Psalm 34 is born from an awkward rescue. David has fled into enemy territory—Gath, a Philistine city that archaeology has shown was no backwater. It was fortified, proud, and dangerous. When David realizes he is recognized, he does not win by strength. He survives by humiliation: drooling, scratching at a gate, performing madness before Achish (called “Abimelech” as a royal title). In an honor-shame world, that is a kind of social death.
And then he writes a song.
Psalm 34 is an alphabet psalm: each line begins with the next Hebrew letter. That is not a mere poetic trick. It is a spiritual therapy. When panic scatters your mind, God gives you something you can hold—A, B, C—truth you can recite when your thoughts cannot march in a straight line.
But there is a surprise: after the “T” line completes the alphabet, David adds one more line (verse 22). The poem spills over its own structure. As if to say: even when you have said everything you know how to say, redemption is still more. Grace is the extra line.
David says, “I sought the LORD, and he answered me; he delivered me from all my fears” (Psalm 34:4, New International Version). Not from all dangers—from fears. Scripture is realistic: the same circumstance can be a prison or a pulpit depending on which fear rules you.
This psalm quietly replaces one fear with another: the fear of man with “the fear of the LORD.” Western ears often hear fear as dread. In Proverbs and the Psalms it is closer to surrendered awe—the kind that breaks the spell of lesser threats. The LORD does not erase your nervous system; he reorders your reverence.
“Taste and see that the LORD is good” (v. 8). The Hebrew invites something bodily and tested, not merely agreed with. David is not arguing God into your mind; he is inviting God into your mouth. This is not sentimental. It is daring: bring your real hunger to him.

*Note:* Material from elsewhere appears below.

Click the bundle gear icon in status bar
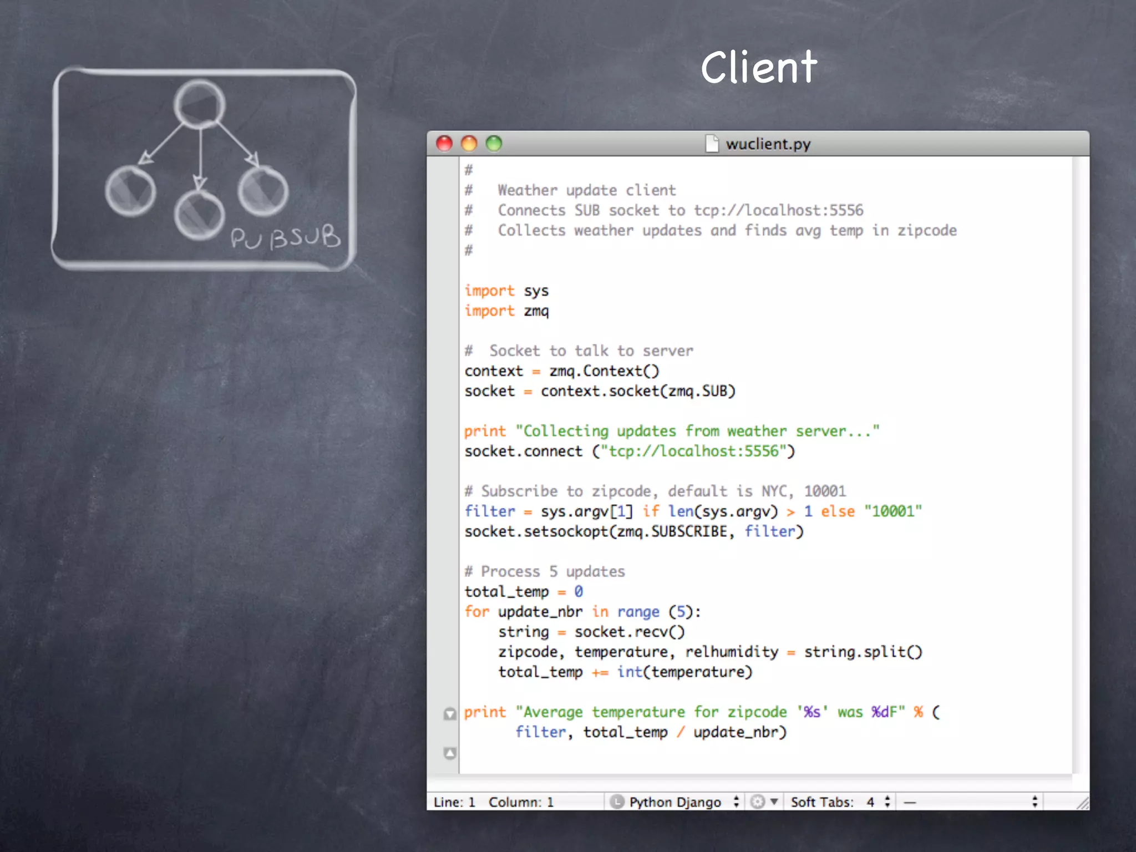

Early Christians heard Eucharistic echoes here, and rightly—but don’t miss the older picture: a refugee king learned God’s goodness while living on the edge of exile. Goodness is not the reward for stability; it is what keeps you alive when stability is gone.

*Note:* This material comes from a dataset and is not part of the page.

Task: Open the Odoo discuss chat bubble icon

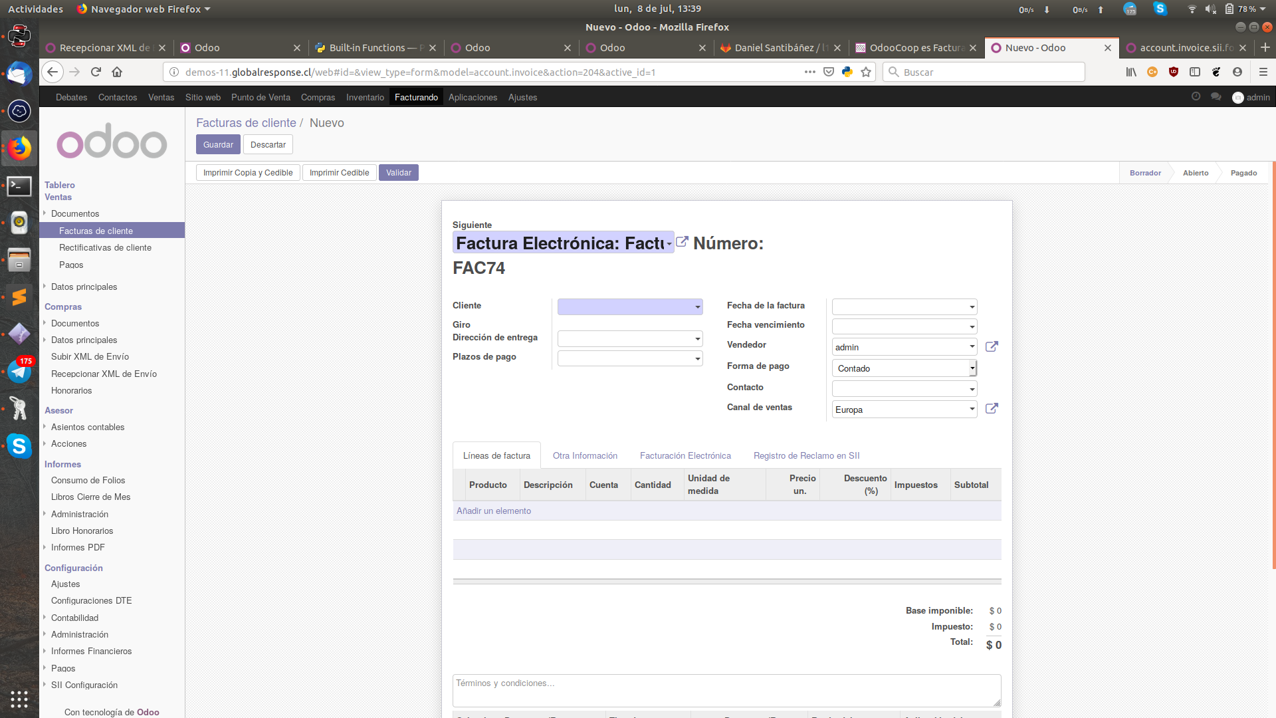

“He protects all his bones, not one of them will be broken” (v. 20). John sees this fulfilled in Jesus (John 19:36), the Passover-safe Messiah (Exodus 12:46). The psalm’s “righteous sufferer” is not an exception to the gospel; he is the shape of it. God’s deliverance often looks like nearness before it looks like escape: “The LORD is close to the brokenhearted” (v. 18).
Suggested listening: “O Taste and See” (Ralph Vaughan Williams)
Lord, teach me your alphabet when my mind is scattered. Deliver me not only from danger but from false fears. Make your goodness something I truly taste—steadier than my mood, stronger than my shame. Draw near to what is crushed in me, and shape my speech into peace. I rest in the Righteous One whose bones were kept, whose life was poured out, and whose redemption is the extra line beyond my endings. Amen.